Harun yıkık, Harun bitik. İnatla Dilara’nın peşinde. Kapalı telefonları inatla defalarca arıyor, kapılarda nöbet tutuyor. Sonunda Dilara’yı bir an görebildi, onda da peşinden Nana’ya kadar gitti. Hasta Nana’yı son anda hastaneye yetiştiren de Harun oldu. Ama asıl yıkımı hastane kapısında yaşadı. Dilara “Kocama dönüyorum,” dedi Harun’a. Önce bir kaç damla yaş..
Böylece bombanın fitilini ateşleyecek kibriti yakmak Dilara’ya kısmet oldu. Cihan’ın silahı, kendisine doğrultulmak üzere bu bölümde yola çıktı. Harun’un gözü hiçbir şey görmüyor ama bu sanırım biraz fazla.
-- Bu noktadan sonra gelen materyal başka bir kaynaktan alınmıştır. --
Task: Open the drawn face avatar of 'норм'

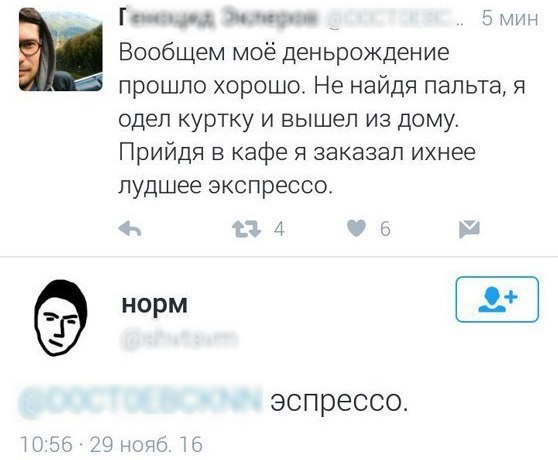Action: tap(61, 318)
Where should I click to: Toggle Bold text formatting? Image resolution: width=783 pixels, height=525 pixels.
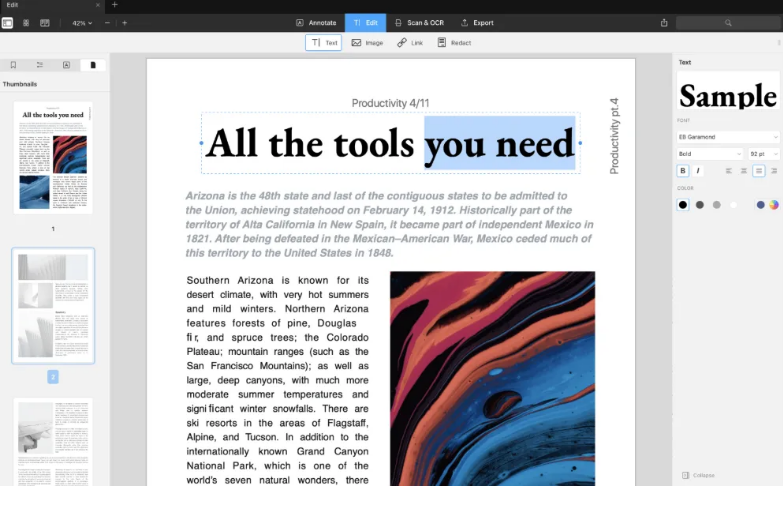pyautogui.click(x=683, y=171)
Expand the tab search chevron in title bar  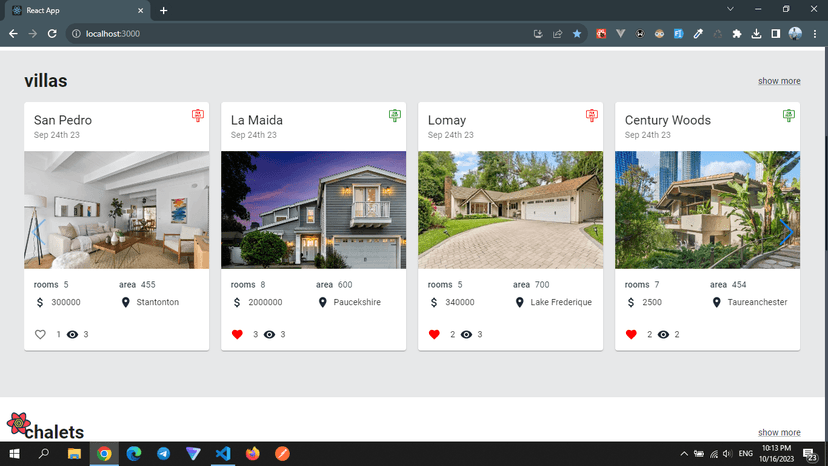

Dilara her şeyi affeder ama bir katille yeniden bir araya gelmeyi kendine yediremez. Üstelik her şeye rağmen kendisi böyle bir şey yapmamış, çocuğunu herkesi karşısına almak pahasına doğurmaya karar vermişken.
Son sahnede Dilara Gülseren’in kapısını çaldı. Birkaç bölümdür Cihan’a çok yakın ve pişman acaba Gülseren’i yine sarsacak mı derken, fragman geldi ve Dilara gideceğini; kızları ona emanet ettiğini söylüyor.
Dediğim gibi, Paramparça standartlarına göre sakin bir bölümdü ama önümüzdeki hafta kopacak fırtına için tüm denklemler kuruldu. Oldukça duygusal bir bölüm izleyeceğiz sanırım önümüzdeki hafta. Eski Yeşilçam’a inat 2016 İstanbul’undan zamanın ruhuna bir selam çakan zengin çocukla fakir kızın hazin sonuna az kaldı. Mendilleri şimdiden hazırlayalım, bu hikaye bizi yıllardır hep ağlatır.